Pardons for allies or self
Pardons can serve mercy, can correct injustice, and can also be used to shield political allies, family members, or oneself from accountability for crimes committed in service of the pardoning authority. The publication tracks the latter: pardons whose effect is to short-circuit ongoing investigations, reward loyalists, or remove the legal consequences of conduct that benefited the pardoning authority. Self-pardons raise their own structural question — whether they are constitutionally available at all — and any attempt is recorded. The inclusion criterion is the pattern of relationship between the pardoning authority and the pardoned, not the political views of either.
Documented entries (6)
2026
New York Times reported Trump DOJ appointees killed criminal probe into alleged payments for Gentile commutation
On June 21, 2026, the New York Times reported that Trump administration DOJ appointees shut down a criminal probe examining whether improper payments secured David Gentile's November 2025 commutation. Gentile, convicted of operating a $1.6 billion Ponzi scheme, was freed within two weeks of beginning a seven-year sentence. The probe ended abruptly after the Times began asking the White House and federal prosecutors about the investigation.
Trump pardons ex-Rep. Stephen Buyer, convicted of insider trading, after GOP lobbying campaign
On June 4, 2026, President Donald Trump granted a "full, complete, and unconditional" pardon to Stephen Buyer, a former Republican congressman from Indiana convicted in 2023 of securities fraud for two insider-trading schemes, sentenced to 22 months, and ordered to forfeit more than $350,000. The proclamation cites the "advice and recommendation" of more than 50 current and former Republican members of Congress, whose letters — which Trump amplified on Truth Social on May 31 — cast the jury conviction as Biden-administration "lawfare" against a "deep state" target.
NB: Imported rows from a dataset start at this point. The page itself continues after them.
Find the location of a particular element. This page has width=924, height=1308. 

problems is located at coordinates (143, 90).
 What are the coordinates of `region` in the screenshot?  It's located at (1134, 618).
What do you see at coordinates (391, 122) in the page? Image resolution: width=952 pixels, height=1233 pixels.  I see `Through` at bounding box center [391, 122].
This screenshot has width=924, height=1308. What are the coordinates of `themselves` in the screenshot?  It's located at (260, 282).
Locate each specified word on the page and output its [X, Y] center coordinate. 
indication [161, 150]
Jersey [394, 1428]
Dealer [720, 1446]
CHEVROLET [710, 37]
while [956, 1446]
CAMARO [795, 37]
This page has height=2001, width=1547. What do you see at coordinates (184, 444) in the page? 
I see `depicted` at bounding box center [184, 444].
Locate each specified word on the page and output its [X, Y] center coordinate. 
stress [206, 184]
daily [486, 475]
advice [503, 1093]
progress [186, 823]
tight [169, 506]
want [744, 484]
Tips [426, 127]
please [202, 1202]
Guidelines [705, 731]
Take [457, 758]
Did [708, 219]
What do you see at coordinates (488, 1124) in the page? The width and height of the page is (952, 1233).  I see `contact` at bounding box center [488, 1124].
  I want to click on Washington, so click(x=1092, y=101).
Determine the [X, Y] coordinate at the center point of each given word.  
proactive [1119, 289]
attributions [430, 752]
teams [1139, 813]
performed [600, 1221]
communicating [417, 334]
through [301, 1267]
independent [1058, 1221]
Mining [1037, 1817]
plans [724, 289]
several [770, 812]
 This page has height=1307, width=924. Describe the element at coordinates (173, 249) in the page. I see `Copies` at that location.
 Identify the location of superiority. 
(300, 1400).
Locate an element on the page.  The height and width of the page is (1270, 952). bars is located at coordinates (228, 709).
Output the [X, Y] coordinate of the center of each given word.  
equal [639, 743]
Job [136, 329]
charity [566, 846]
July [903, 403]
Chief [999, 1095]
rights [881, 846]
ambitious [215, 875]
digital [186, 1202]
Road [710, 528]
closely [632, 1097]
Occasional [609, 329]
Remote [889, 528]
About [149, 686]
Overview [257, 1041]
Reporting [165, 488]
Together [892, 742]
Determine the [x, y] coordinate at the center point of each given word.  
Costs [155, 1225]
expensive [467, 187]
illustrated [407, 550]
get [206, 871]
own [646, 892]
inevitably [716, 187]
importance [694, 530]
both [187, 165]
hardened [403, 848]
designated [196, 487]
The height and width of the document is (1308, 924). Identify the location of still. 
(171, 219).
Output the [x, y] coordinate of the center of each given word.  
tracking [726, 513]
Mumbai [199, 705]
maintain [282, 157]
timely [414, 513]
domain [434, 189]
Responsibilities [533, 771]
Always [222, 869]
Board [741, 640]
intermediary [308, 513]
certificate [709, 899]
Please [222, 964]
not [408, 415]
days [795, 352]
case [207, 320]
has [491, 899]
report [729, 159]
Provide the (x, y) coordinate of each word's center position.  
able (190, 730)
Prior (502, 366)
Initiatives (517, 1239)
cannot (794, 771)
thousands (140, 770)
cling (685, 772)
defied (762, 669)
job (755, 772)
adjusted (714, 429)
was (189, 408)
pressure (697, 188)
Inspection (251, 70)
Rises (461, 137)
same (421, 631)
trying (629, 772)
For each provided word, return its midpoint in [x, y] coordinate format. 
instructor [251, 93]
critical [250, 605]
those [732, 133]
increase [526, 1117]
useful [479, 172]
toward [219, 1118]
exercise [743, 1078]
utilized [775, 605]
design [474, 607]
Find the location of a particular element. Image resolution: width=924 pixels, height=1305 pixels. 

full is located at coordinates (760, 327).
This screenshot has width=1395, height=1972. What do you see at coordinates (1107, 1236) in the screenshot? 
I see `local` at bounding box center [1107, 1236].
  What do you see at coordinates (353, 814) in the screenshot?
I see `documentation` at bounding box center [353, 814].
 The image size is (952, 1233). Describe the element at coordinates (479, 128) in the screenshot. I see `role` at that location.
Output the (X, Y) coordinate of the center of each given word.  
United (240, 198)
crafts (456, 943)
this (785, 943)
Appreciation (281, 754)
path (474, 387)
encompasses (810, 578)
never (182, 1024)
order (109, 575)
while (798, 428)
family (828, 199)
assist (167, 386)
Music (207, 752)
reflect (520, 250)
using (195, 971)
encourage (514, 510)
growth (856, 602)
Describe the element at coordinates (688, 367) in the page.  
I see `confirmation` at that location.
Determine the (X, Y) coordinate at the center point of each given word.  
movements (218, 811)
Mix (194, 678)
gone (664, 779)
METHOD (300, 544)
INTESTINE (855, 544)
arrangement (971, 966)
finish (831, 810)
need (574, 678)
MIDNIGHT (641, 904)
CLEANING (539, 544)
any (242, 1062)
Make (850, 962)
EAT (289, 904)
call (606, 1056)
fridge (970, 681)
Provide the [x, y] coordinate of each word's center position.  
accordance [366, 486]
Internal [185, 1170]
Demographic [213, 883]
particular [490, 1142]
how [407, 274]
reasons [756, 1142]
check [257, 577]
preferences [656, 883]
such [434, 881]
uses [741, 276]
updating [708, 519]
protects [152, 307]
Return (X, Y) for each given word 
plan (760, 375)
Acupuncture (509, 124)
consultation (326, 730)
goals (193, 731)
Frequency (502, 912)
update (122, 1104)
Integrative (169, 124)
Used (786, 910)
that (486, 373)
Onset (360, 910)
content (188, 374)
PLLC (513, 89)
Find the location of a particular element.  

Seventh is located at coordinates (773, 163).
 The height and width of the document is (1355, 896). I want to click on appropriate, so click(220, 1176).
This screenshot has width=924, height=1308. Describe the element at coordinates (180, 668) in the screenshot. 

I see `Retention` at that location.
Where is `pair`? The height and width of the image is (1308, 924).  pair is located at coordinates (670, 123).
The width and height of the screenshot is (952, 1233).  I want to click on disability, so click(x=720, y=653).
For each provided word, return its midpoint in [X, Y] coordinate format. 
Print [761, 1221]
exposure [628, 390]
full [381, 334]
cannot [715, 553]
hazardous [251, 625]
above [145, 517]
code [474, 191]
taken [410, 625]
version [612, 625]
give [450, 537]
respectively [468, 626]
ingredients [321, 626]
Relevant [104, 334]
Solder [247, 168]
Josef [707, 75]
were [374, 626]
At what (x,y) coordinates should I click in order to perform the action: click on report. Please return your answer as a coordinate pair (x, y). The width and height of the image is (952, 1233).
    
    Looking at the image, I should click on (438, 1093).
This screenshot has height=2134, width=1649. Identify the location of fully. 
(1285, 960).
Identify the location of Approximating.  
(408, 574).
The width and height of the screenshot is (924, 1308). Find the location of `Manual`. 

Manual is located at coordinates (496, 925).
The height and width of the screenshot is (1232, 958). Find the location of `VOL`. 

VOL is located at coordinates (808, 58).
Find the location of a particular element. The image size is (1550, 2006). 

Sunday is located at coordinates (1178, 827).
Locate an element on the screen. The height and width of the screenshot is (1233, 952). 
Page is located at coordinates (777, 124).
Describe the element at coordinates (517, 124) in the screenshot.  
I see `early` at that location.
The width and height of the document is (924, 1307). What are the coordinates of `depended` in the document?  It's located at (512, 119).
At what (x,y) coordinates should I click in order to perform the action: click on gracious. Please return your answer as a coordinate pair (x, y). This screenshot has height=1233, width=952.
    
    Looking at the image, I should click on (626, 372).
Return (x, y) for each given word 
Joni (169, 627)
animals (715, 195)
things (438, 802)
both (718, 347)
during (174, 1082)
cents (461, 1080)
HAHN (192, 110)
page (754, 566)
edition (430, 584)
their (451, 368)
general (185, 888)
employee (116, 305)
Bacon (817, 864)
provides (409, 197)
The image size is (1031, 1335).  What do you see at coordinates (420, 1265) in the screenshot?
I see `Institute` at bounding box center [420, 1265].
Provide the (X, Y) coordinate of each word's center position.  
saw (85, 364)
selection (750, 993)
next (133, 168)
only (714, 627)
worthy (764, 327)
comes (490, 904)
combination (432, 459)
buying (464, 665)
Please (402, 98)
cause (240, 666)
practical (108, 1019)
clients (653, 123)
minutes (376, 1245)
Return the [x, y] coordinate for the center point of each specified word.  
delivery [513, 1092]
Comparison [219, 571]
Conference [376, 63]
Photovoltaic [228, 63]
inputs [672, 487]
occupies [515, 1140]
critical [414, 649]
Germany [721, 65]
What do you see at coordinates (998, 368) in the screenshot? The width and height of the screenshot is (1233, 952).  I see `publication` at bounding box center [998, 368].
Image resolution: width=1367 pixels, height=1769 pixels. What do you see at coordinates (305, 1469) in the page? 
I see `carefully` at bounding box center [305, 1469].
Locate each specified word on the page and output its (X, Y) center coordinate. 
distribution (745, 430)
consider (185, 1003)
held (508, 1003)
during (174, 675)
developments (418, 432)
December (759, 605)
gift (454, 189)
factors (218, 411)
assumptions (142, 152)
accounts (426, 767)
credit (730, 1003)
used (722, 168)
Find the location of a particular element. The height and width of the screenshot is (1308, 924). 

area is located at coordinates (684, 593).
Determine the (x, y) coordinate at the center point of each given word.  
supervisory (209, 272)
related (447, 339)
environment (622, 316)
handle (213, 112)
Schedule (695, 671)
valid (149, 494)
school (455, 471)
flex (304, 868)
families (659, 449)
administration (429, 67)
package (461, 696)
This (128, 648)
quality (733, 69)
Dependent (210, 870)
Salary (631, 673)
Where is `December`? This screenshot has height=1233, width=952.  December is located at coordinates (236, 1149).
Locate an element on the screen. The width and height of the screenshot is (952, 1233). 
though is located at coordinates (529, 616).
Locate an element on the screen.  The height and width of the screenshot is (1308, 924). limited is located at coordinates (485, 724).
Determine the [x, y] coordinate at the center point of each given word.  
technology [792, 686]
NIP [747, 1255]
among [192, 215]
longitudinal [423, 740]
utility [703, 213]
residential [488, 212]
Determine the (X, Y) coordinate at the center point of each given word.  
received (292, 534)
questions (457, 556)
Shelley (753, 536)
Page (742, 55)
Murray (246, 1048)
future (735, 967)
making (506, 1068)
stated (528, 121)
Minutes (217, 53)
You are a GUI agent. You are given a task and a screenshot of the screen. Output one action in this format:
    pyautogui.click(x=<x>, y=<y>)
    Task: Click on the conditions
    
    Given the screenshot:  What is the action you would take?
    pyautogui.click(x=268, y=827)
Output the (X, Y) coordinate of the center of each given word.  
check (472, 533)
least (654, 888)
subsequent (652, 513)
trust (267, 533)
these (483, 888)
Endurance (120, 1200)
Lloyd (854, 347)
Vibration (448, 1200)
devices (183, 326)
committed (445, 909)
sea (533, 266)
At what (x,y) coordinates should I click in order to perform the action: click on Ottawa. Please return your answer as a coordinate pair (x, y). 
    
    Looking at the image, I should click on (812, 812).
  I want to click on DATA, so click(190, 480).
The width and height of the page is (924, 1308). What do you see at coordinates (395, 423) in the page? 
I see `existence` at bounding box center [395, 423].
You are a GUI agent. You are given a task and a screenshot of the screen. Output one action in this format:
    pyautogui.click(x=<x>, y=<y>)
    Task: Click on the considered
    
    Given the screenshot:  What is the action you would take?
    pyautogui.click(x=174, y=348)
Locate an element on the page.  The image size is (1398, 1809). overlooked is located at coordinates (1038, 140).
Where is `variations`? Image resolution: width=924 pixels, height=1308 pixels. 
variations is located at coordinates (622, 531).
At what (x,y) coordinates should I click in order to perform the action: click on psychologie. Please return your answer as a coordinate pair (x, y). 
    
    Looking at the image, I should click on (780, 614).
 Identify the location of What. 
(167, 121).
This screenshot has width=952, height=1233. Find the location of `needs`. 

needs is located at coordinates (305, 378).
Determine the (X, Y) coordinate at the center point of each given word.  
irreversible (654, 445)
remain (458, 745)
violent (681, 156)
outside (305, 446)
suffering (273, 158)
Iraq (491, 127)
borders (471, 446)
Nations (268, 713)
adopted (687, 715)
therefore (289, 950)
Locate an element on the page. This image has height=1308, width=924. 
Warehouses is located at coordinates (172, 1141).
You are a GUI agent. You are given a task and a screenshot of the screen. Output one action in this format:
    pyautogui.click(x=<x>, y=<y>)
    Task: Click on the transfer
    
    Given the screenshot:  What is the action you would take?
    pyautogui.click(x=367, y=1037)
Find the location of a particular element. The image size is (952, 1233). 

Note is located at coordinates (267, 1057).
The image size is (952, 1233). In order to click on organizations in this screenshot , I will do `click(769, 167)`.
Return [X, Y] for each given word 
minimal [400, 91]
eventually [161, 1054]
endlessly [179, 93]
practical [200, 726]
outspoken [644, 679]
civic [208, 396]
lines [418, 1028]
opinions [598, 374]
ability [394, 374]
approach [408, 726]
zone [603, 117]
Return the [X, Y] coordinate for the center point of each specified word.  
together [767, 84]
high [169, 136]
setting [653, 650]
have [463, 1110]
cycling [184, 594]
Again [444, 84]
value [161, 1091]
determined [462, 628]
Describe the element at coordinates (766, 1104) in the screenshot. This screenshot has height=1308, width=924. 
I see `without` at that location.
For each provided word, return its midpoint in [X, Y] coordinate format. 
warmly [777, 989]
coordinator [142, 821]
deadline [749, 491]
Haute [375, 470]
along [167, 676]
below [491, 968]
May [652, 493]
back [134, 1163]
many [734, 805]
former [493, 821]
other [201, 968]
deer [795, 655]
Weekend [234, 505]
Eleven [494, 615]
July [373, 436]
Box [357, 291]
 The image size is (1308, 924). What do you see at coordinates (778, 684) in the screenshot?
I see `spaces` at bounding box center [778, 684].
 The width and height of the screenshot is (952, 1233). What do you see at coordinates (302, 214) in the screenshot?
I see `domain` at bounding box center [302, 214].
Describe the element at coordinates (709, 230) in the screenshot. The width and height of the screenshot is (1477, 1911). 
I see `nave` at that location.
DOJ order bars IRS from auditing Trump, his family, and their businesses for prior tax returns
On May 19, 2026, the U.S. Department of Justice filed a one-page order, signed by Acting Attorney General Todd Blanche and not co-signed by the IRS, declaring the federal government "forever barred and precluded" from pursuing tax examinations of President Donald Trump, his relatives, trusts, and businesses for returns filed before the underlying settlement's effective date. The order expanded the previously announced $1.776 billion "Anti-Weaponization Fund" settlement — under which Trump and his adult sons dropped a $10 billion lawsuit against the IRS — and effectively forecloses a long-running audit that, per earlier reporting, could have produced an IRS bill exceeding $100 million. The DOJ later said the bar applies only to existing audits, not to returns Trump files in the future.
Colorado Gov. Polis commutes Tina Peters' election-tampering sentence after Trump pressure campaign
On May 15, 2026, Colorado Gov. Jared Polis commuted the nine-year prison sentence of former Mesa County Clerk Tina Peters, convicted in 2024 of tampering with the county's election equipment, ordering her release on parole June 1, 2026 -- roughly halving her sentence. The commutation followed a months-long public pressure campaign by President Donald Trump that combined personal insults of Polis ("Scumbag Governor"), threats to federal disaster aid and federal program placements in Colorado, and repeated demands on Truth Social to "FREE TINA!" Peters's conviction was a state offense and so sat outside Trump's federal pardon power; clemency could come only from Polis.
2025
Trump commutes George Santos sentence after three months of seven-year wire fraud term
President Trump commuted the federal prison sentence of former Republican Congressman George Santos on October 17, 2025, releasing him after he had served approximately three months of a seven-year sentence. Santos had pleaded guilty to wire fraud and identity theft charges stemming from his 2022 congressional campaign. The commutation came after lobbying by Rep. Marjorie Taylor Greene and other MAGA-aligned figures; Santos's conviction remains on his record, but his prison term ended.
Trump pardons roughly 1,500 January 6 Capitol attack defendants and commutes 14 sentences
On January 20, 2025, his first day back in office, President Donald Trump signed a proclamation granting a "full, complete and unconditional" pardon to roughly 1,500 people convicted of or charged with offenses related to the January 6, 2021, attack on the U.S. Capitol, and commuted the sentences of 14 others to time served. The clemency reached leaders of the Proud Boys and the Oath Keepers — including Enrique Tarrio and Stewart Rhodes, both convicted of seditious conspiracy — and defendants convicted of assaulting police. Trump also directed the Justice Department to dismiss the remaining pending Capitol-riot prosecutions.